**Problem statement**
The answer must be only the lines below from the one holding "You are a computer-use" down to the one holding "the blue plus", ends included, printed exactly; please omit all pictures.

**Records from a collection**
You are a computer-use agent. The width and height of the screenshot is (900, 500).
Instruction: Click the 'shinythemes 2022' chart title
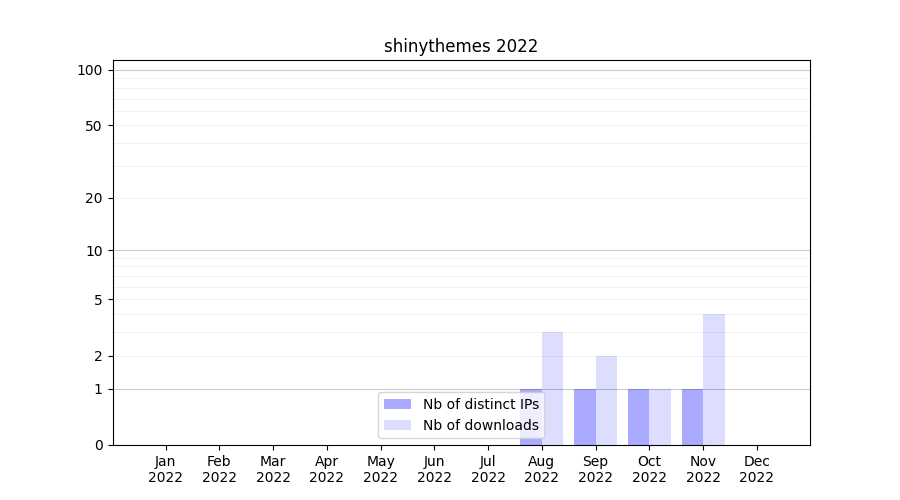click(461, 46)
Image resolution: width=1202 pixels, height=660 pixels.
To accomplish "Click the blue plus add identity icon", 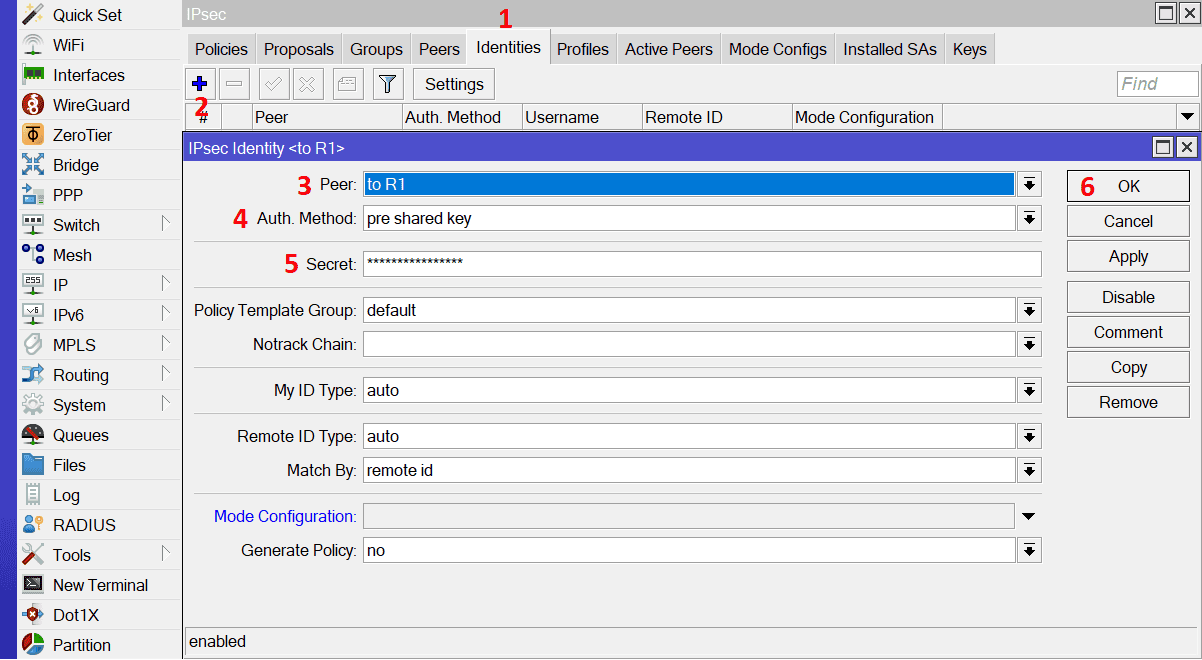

==

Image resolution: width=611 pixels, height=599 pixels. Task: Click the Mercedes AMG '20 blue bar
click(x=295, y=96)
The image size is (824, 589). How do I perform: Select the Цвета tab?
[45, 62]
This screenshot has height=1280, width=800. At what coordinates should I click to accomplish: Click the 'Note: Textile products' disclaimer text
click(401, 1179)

==

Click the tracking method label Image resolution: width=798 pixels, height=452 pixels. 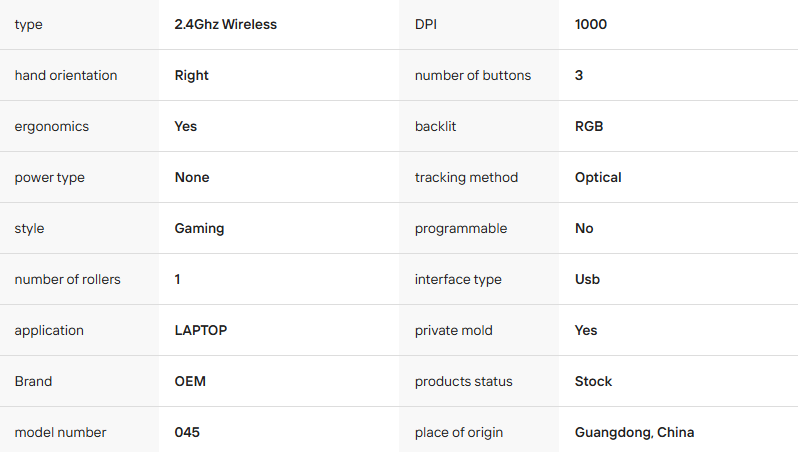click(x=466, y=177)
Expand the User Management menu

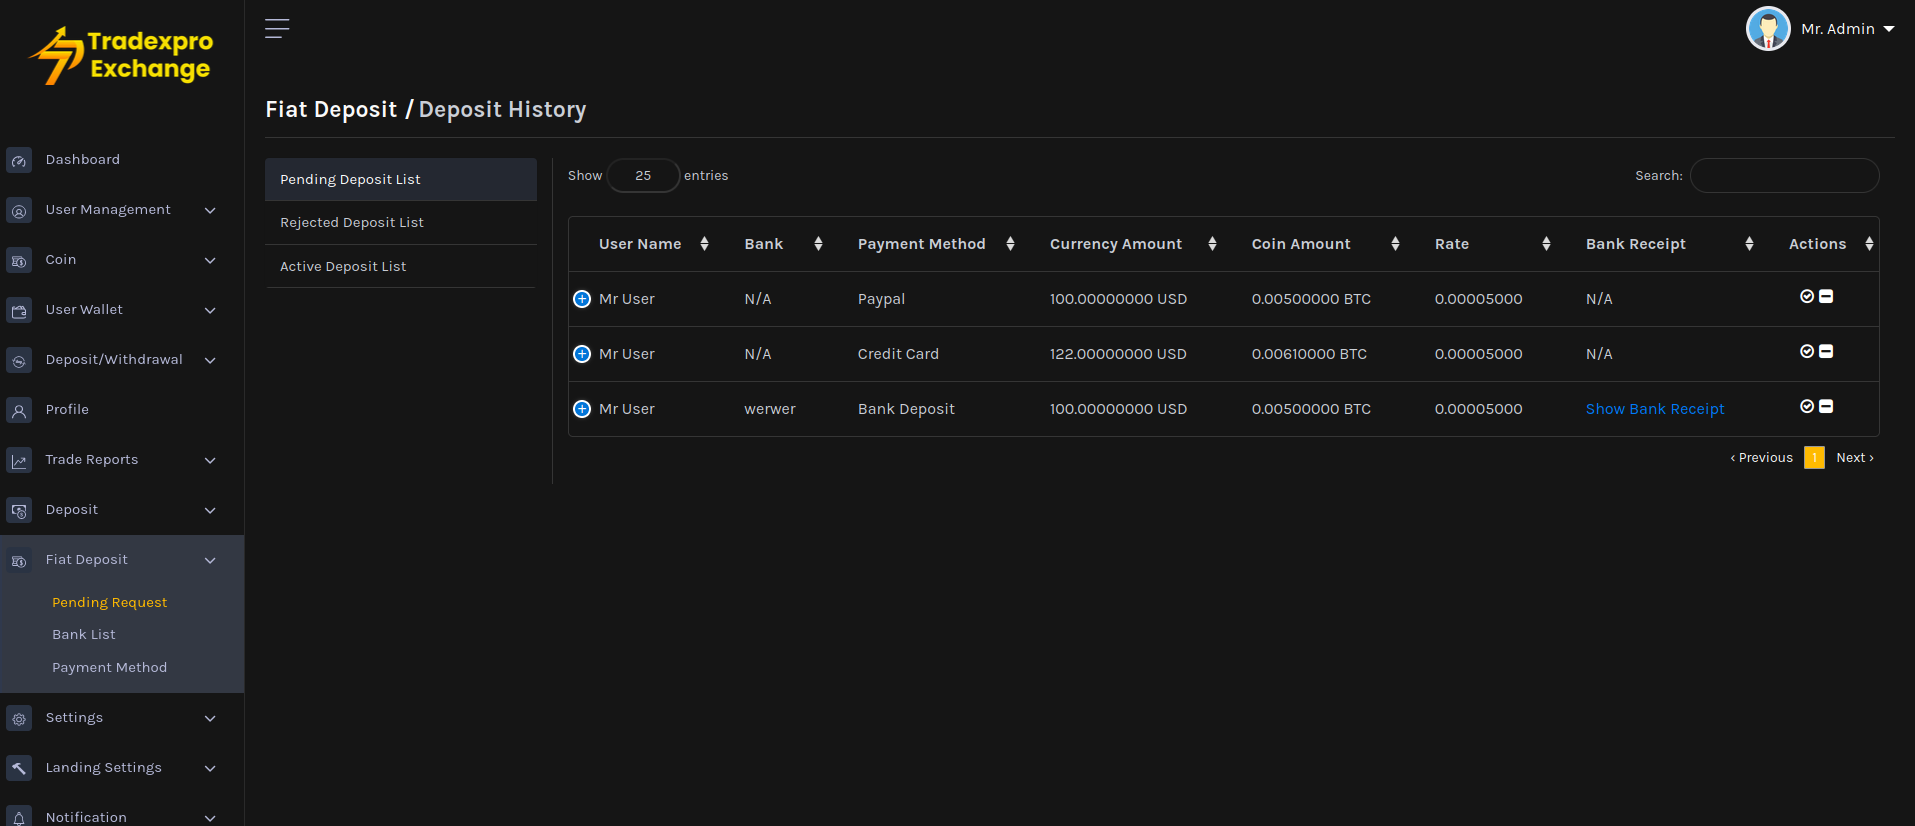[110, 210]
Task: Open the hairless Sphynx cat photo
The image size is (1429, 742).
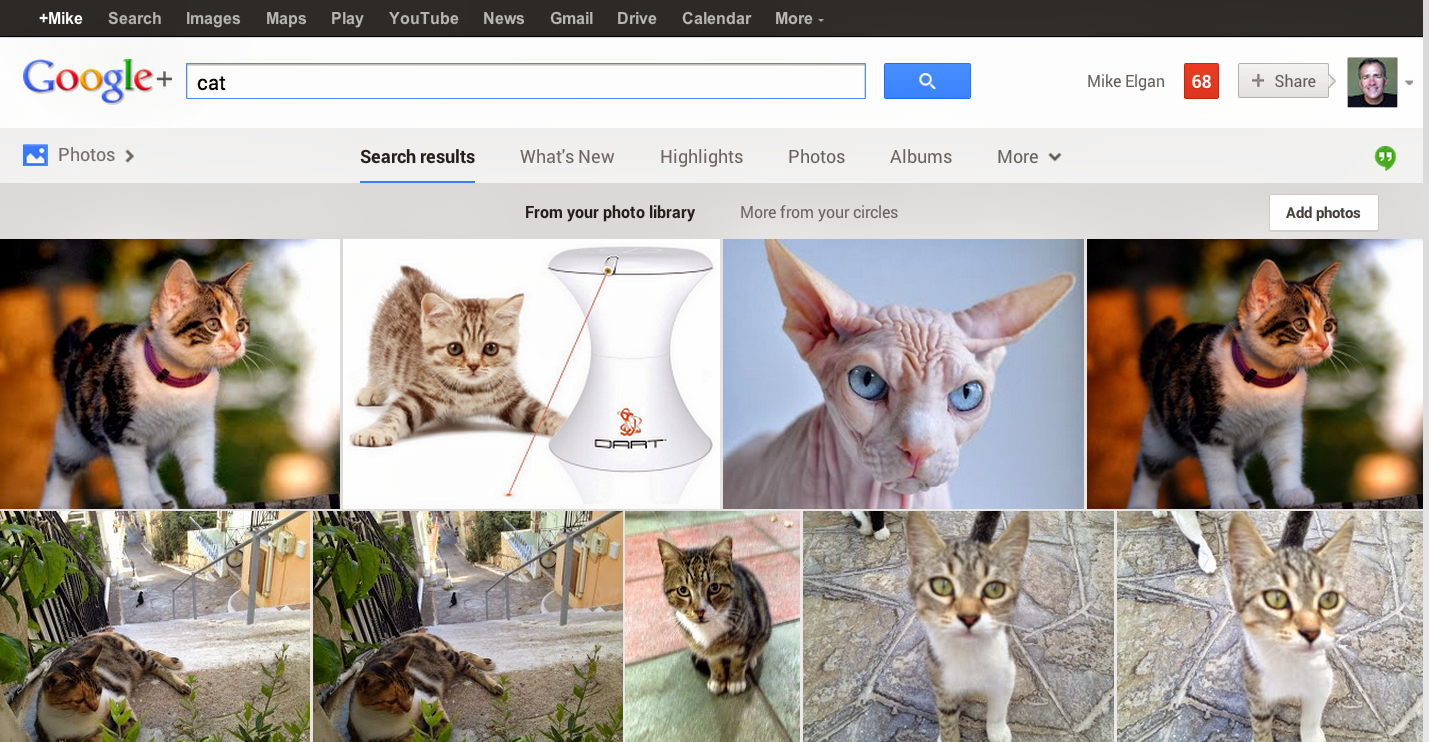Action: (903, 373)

**Answer to this problem**
You are a computer-use agent. The width and height of the screenshot is (900, 500).
Instruction: Click the 'shinythemes 2022' chart title
click(461, 46)
Image resolution: width=1202 pixels, height=660 pixels.
To accomplish "Click the blue plus add identity icon", 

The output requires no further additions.